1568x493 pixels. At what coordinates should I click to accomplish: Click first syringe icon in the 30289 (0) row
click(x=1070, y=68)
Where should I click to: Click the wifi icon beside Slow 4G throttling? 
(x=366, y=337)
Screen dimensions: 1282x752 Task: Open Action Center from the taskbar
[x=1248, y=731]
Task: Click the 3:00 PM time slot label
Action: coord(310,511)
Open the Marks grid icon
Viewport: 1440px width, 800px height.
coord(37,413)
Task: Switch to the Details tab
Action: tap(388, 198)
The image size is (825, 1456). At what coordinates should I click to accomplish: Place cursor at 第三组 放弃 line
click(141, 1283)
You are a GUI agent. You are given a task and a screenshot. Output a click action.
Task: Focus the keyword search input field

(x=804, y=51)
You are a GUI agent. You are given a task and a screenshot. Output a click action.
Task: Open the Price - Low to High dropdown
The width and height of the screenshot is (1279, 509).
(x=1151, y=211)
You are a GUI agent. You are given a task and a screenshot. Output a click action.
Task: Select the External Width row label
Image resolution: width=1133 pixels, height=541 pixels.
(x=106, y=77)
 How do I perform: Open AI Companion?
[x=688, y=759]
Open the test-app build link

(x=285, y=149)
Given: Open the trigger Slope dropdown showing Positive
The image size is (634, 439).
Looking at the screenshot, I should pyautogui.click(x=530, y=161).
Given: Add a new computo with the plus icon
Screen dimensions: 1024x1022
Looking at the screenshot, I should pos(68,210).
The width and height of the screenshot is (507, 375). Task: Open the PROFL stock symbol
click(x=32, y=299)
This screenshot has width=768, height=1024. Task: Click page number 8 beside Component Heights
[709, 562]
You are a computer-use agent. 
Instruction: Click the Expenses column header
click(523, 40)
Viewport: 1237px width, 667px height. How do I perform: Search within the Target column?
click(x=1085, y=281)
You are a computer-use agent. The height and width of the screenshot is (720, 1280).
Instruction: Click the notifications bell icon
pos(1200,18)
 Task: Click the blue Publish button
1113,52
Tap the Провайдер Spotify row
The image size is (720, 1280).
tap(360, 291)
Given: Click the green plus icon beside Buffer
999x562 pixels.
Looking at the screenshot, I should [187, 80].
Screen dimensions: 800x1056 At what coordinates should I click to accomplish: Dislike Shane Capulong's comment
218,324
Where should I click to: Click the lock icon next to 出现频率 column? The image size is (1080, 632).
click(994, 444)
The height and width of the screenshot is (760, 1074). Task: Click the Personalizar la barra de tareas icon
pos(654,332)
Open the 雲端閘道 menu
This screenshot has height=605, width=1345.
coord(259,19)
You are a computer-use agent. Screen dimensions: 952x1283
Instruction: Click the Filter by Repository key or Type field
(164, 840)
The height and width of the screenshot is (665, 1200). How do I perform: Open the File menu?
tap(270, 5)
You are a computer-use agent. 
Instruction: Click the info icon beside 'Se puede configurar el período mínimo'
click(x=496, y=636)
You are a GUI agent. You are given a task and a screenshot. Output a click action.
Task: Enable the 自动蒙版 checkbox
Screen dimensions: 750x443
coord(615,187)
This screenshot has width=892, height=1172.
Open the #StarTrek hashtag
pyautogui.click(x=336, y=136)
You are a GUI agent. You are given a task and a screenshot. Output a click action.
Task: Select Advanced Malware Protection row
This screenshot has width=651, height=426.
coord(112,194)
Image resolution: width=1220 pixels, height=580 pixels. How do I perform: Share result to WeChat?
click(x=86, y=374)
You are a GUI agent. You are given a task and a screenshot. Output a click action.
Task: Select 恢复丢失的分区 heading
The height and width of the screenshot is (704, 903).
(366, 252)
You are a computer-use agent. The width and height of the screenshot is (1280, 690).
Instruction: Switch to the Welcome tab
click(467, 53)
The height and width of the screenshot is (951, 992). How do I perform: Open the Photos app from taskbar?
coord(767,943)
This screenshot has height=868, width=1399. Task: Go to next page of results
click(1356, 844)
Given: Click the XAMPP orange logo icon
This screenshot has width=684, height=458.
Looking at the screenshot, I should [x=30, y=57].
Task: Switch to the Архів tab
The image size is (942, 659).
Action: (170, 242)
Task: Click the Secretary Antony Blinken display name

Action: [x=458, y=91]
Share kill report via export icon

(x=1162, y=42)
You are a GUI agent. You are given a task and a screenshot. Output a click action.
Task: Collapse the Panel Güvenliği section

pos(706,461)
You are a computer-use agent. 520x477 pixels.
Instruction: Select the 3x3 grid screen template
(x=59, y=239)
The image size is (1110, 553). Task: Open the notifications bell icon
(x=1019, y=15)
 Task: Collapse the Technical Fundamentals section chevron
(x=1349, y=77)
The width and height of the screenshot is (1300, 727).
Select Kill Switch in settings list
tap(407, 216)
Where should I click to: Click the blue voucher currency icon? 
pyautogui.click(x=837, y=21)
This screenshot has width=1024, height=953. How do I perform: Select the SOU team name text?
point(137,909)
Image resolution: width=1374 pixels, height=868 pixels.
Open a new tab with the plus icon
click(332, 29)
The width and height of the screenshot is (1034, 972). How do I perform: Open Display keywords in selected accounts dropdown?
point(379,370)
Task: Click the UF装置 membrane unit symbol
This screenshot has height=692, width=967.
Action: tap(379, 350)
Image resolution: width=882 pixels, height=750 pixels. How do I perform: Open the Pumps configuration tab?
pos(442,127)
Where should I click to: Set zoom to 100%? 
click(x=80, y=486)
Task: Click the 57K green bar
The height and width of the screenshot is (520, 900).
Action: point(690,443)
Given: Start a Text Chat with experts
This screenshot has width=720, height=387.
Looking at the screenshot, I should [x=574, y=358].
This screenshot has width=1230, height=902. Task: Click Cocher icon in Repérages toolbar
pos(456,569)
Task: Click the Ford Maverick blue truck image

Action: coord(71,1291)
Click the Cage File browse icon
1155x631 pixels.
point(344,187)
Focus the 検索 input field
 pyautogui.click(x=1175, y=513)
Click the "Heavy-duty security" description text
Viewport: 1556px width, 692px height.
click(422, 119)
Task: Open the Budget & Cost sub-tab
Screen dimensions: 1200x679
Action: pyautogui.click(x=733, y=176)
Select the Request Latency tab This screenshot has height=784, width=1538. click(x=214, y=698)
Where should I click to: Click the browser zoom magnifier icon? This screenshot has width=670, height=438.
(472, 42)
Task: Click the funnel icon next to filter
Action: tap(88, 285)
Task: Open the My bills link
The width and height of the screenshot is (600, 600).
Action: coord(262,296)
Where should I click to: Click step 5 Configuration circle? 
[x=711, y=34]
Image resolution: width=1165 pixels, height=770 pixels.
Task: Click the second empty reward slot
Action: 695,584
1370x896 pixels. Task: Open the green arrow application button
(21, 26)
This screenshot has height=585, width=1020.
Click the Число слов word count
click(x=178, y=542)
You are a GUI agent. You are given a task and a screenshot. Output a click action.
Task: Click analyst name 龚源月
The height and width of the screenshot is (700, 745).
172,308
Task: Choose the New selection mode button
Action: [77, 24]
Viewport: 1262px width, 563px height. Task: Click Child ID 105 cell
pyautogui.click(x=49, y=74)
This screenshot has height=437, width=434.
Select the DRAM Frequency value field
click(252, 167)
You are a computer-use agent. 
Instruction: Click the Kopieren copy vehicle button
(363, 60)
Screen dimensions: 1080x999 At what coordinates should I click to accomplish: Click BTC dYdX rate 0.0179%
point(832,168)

________________

Problem details: The answer must reproduce every record exactly.

Exercise response:
1568x493 pixels. At what coordinates should I click to accomplish: Click first syringe icon in the 30289 (0) row
click(x=1070, y=68)
Where should I click to: Click the wifi icon beside Slow 4G throttling? 
(x=366, y=337)
Screen dimensions: 1282x752 Task: Open Action Center from the taskbar
[x=1248, y=731]
Task: Click the 3:00 PM time slot label
Action: coord(310,511)
Open the Marks grid icon
Viewport: 1440px width, 800px height.
coord(37,413)
Task: Switch to the Details tab
Action: tap(388, 198)
The image size is (825, 1456). At what coordinates should I click to accomplish: Place cursor at 第三组 放弃 line
click(141, 1283)
You are a GUI agent. You are given a task and a screenshot. Output a click action.
Task: Focus the keyword search input field

(x=804, y=51)
You are a GUI agent. You are given a task and a screenshot. Output a click action.
Task: Open the Price - Low to High dropdown
The width and height of the screenshot is (1279, 509).
(x=1151, y=211)
You are a GUI agent. You are given a task and a screenshot. Output a click action.
Task: Select the External Width row label
Image resolution: width=1133 pixels, height=541 pixels.
(x=106, y=77)
 How do I perform: Open AI Companion?
[x=688, y=759]
Open the test-app build link

(x=285, y=149)
Given: Open the trigger Slope dropdown showing Positive
The image size is (634, 439).
Looking at the screenshot, I should pyautogui.click(x=530, y=161).
Given: Add a new computo with the plus icon
Screen dimensions: 1024x1022
Looking at the screenshot, I should pos(68,210).
The width and height of the screenshot is (507, 375). Task: Open the PROFL stock symbol
click(x=32, y=299)
This screenshot has width=768, height=1024. Task: Click page number 8 beside Component Heights
[709, 562]
You are a computer-use agent. 
Instruction: Click the Expenses column header
click(523, 40)
Viewport: 1237px width, 667px height. How do I perform: Search within the Target column?
click(x=1085, y=281)
You are a computer-use agent. The height and width of the screenshot is (720, 1280).
Instruction: Click the notifications bell icon
pos(1200,18)
 Task: Click the blue Publish button
1113,52
Tap the Провайдер Spotify row
The image size is (720, 1280).
tap(360, 291)
Given: Click the green plus icon beside Buffer
999x562 pixels.
Looking at the screenshot, I should [187, 80].
Screen dimensions: 800x1056 At what coordinates should I click to accomplish: Dislike Shane Capulong's comment
218,324
Where should I click to: Click the lock icon next to 出现频率 column? The image size is (1080, 632).
click(994, 444)
The height and width of the screenshot is (760, 1074). Task: Click the Personalizar la barra de tareas icon
pos(654,332)
Open the 雲端閘道 menu
This screenshot has height=605, width=1345.
coord(259,19)
You are a computer-use agent. Screen dimensions: 952x1283
Instruction: Click the Filter by Repository key or Type field
(164, 840)
The height and width of the screenshot is (665, 1200). How do I perform: Open the File menu?
tap(270, 5)
You are a computer-use agent. 
Instruction: Click the info icon beside 'Se puede configurar el período mínimo'
click(x=496, y=636)
You are a GUI agent. You are given a task and a screenshot. Output a click action.
Task: Enable the 自动蒙版 checkbox
Screen dimensions: 750x443
coord(615,187)
This screenshot has width=892, height=1172.
Open the #StarTrek hashtag
pyautogui.click(x=336, y=136)
You are a GUI agent. You are given a task and a screenshot. Output a click action.
Task: Select Advanced Malware Protection row
This screenshot has width=651, height=426.
coord(112,194)
Image resolution: width=1220 pixels, height=580 pixels. How do I perform: Share result to WeChat?
click(x=86, y=374)
You are a GUI agent. You are given a task and a screenshot. Output a click action.
Task: Select 恢复丢失的分区 heading
The height and width of the screenshot is (704, 903).
(366, 252)
You are a computer-use agent. The width and height of the screenshot is (1280, 690).
Instruction: Switch to the Welcome tab
click(467, 53)
The height and width of the screenshot is (951, 992). How do I perform: Open the Photos app from taskbar?
coord(767,943)
This screenshot has height=868, width=1399. Task: Go to next page of results
click(1356, 844)
Given: Click the XAMPP orange logo icon
This screenshot has width=684, height=458.
Looking at the screenshot, I should [x=30, y=57].
Task: Switch to the Архів tab
The image size is (942, 659).
Action: (170, 242)
Task: Click the Secretary Antony Blinken display name

Action: [x=458, y=91]
Share kill report via export icon

(x=1162, y=42)
You are a GUI agent. You are given a task and a screenshot. Output a click action.
Task: Collapse the Panel Güvenliği section

pos(706,461)
You are a computer-use agent. 520x477 pixels.
Instruction: Select the 3x3 grid screen template
(x=59, y=239)
The image size is (1110, 553). Task: Open the notifications bell icon
(x=1019, y=15)
 Task: Collapse the Technical Fundamentals section chevron
(x=1349, y=77)
The width and height of the screenshot is (1300, 727).
Select Kill Switch in settings list
tap(407, 216)
Where should I click to: Click the blue voucher currency icon? 
pyautogui.click(x=837, y=21)
This screenshot has width=1024, height=953. How do I perform: Select the SOU team name text?
point(137,909)
Image resolution: width=1374 pixels, height=868 pixels.
Open a new tab with the plus icon
click(332, 29)
The width and height of the screenshot is (1034, 972). How do I perform: Open Display keywords in selected accounts dropdown?
point(379,370)
Task: Click the UF装置 membrane unit symbol
This screenshot has height=692, width=967.
Action: tap(379, 350)
Image resolution: width=882 pixels, height=750 pixels. How do I perform: Open the Pumps configuration tab?
pos(442,127)
Where should I click to: Set zoom to 100%? 
click(x=80, y=486)
Task: Click the 57K green bar
The height and width of the screenshot is (520, 900).
Action: point(690,443)
Given: Start a Text Chat with experts
This screenshot has width=720, height=387.
Looking at the screenshot, I should [x=574, y=358].
This screenshot has width=1230, height=902. Task: Click Cocher icon in Repérages toolbar
pos(456,569)
Task: Click the Ford Maverick blue truck image

Action: coord(71,1291)
Click the Cage File browse icon
1155x631 pixels.
point(344,187)
Focus the 検索 input field
 pyautogui.click(x=1175, y=513)
Click the "Heavy-duty security" description text
Viewport: 1556px width, 692px height.
click(422, 119)
Task: Open the Budget & Cost sub-tab
Screen dimensions: 1200x679
Action: pyautogui.click(x=733, y=176)
Select the Request Latency tab This screenshot has height=784, width=1538. click(x=214, y=698)
Where should I click to: Click the browser zoom magnifier icon? This screenshot has width=670, height=438.
(472, 42)
Task: Click the funnel icon next to filter
Action: tap(88, 285)
Task: Open the My bills link
The width and height of the screenshot is (600, 600).
Action: coord(262,296)
Where should I click to: Click step 5 Configuration circle? 
[x=711, y=34]
Image resolution: width=1165 pixels, height=770 pixels.
Task: Click the second empty reward slot
Action: 695,584
1370x896 pixels. Task: Open the green arrow application button
(21, 26)
This screenshot has height=585, width=1020.
Click the Число слов word count
click(x=178, y=542)
You are a GUI agent. You are given a task and a screenshot. Output a click action.
Task: Click analyst name 龚源月
The height and width of the screenshot is (700, 745).
172,308
Task: Choose the New selection mode button
Action: [77, 24]
Viewport: 1262px width, 563px height. Task: Click Child ID 105 cell
pyautogui.click(x=49, y=74)
This screenshot has height=437, width=434.
Select the DRAM Frequency value field
click(252, 167)
You are a computer-use agent. 
Instruction: Click the Kopieren copy vehicle button
(363, 60)
Screen dimensions: 1080x999 At what coordinates should I click to accomplish: Click BTC dYdX rate 0.0179%
point(832,168)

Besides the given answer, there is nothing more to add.